Family. That is a word designed to keep us loyal. A safety net for our species where blood and kin circle with one another as though our trust and love protect us from villainy and strife.
But it is also a word that keeps us locked in abuse, blindly following our parents no matter what. It keeps children stuck in the chains of their parents, lost as to how they could break free from the damaging relationships are shifting and evolving us for the worse.
With everything that messes us up in our lives, it is family, and parents, that are the factors impacting us the most.
In The Glass Castle, the idea of family loyalty is challenged by dysfunction.
Based on the memoirs of journalist Jeanette Walls, the movie follows a family led by impoverished and alcoholic father Rex. Rather than lead a conventional life, he bounces from house to house, squatting until they are forced to move again. The children are effectively left to fend for themselves; at a young age Jeanette is burnt badly whilst cooking food, they are mainly out of education, and Rex winds up passed out whilst their mother fixates on him or her art. Flitting between flashbacks and the present, Jeanette reminisces on her turbulent past when her parents came back into her life, and truly how they affected her.

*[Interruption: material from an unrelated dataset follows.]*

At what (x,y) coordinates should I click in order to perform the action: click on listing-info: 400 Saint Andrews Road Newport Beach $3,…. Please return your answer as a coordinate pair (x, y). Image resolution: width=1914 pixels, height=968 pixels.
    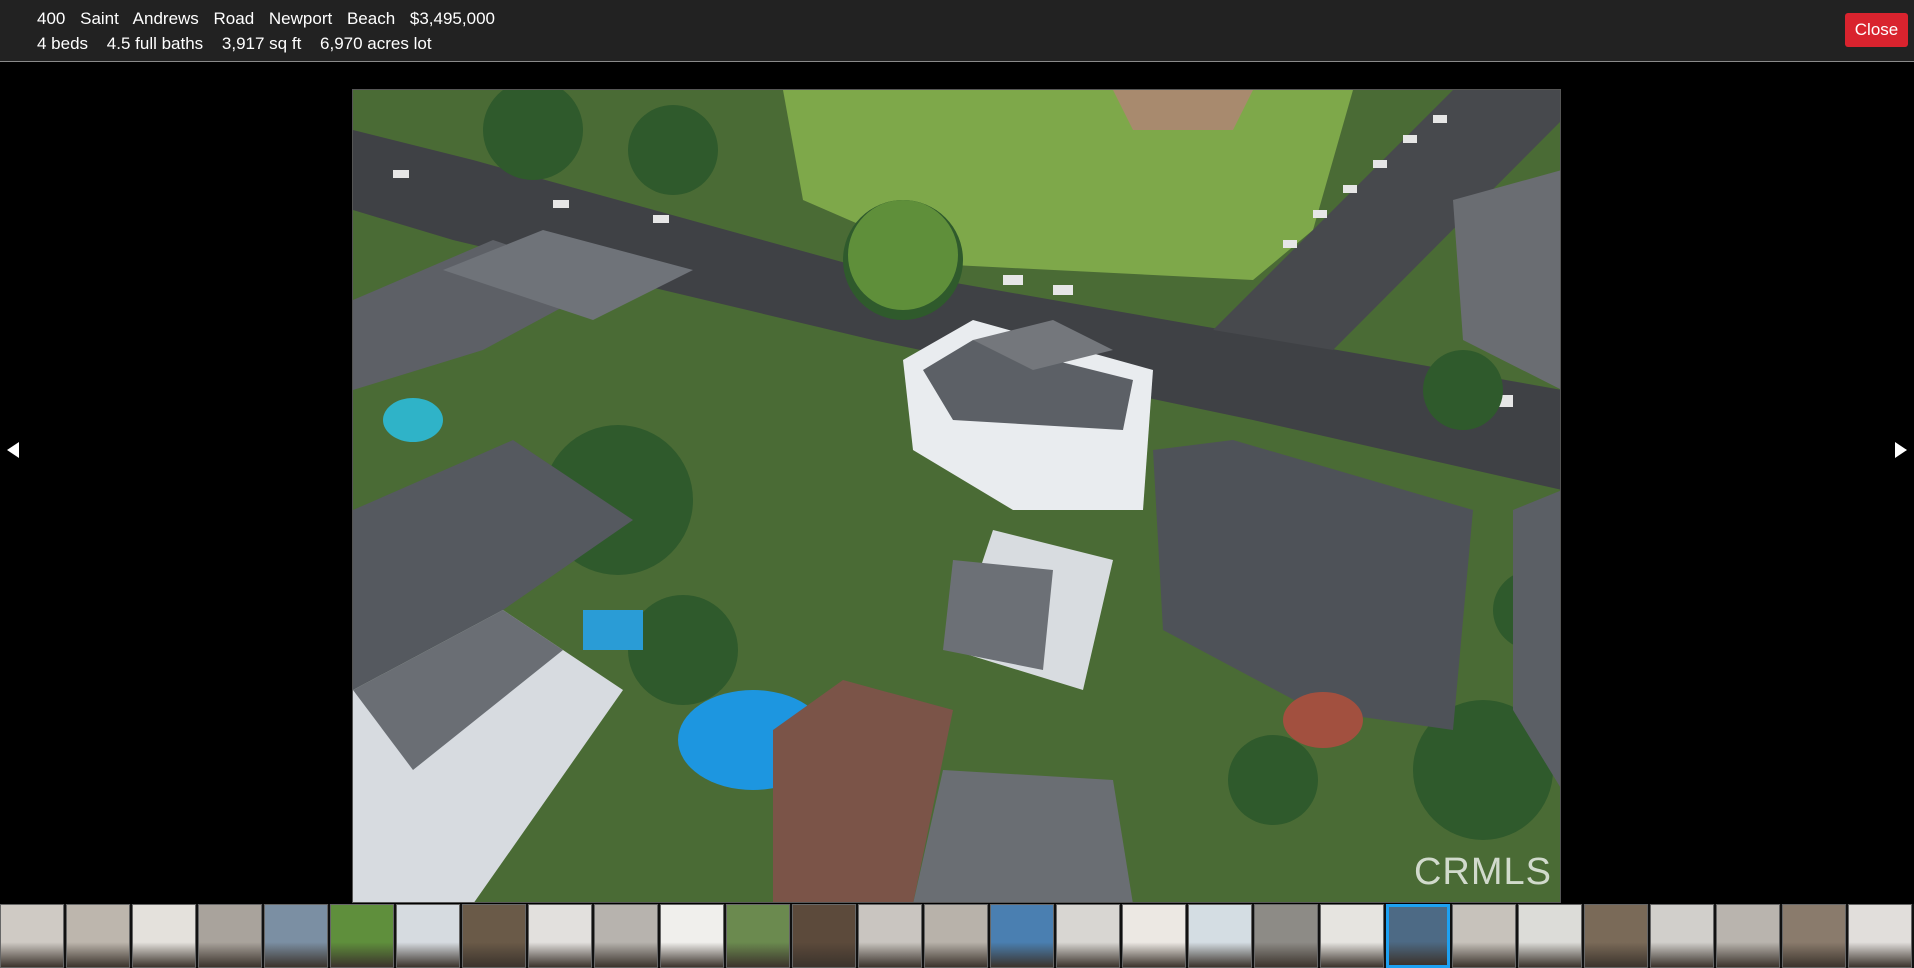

Because comparisons are inevitable, The Glass Castle is the bleaker version of Captain Fantastic. The latter, however, is based in (imperfect) ideals that come from a genuinely good place. In The Glass Castle, however, Rex’s ideologies are affected by his alcoholism. Submerged within deep-seated trauma, Rex cannot seem to break a cycle of neglect and impoverishment that have a negative impact on the people around him, particularly his children. With Jeanette as the focus, director Destin Daniel Cretton, who gifted us with Short Term 12, we learn the imbalance it causes when you are older and how the scars run deeper into adulthood. Juxtaposing her childhood life with the one she’s tried to make for herself, Cretton works two sides of the story, connected by this harrowing life.
Brie Larson as the lead is admirable and superb. The Academy Award Winner rallies through different versions of Jeanette as she comes face to face with the life she was forced to live. As a young teenager or an accomplished woman, Larson layers Jeanette with this fierceness and pain – a determination to get away from her bullying and controlling father. Rex is played by Woody Harrelson and it’s about time we just gave him all the awards. Harrelson immerses himself into the role, excavating the echoes of suffering that ultimately reverberate on his own children. Filled with shame and pride, Rex is a towering man and Harrelson embodies the role entirely and perfectly.
The titular Glass Castle serves as a metaphor for a dream neither Rex or Jeanette will ever meet thanks to Rex’s shortcomings. The film never quite reaches complete potential in the same manner, and it seems as though Rex’s abuse is skirted over towards the end of the film. Yet running through the credits are the real family and in their reverence you can see a nuance to how we should approach our own trauma.
For anyone who has been through similar issues, it is an affecting and powerful film to watch.
The Glass Castle is out on DVD & Blu-Ray now!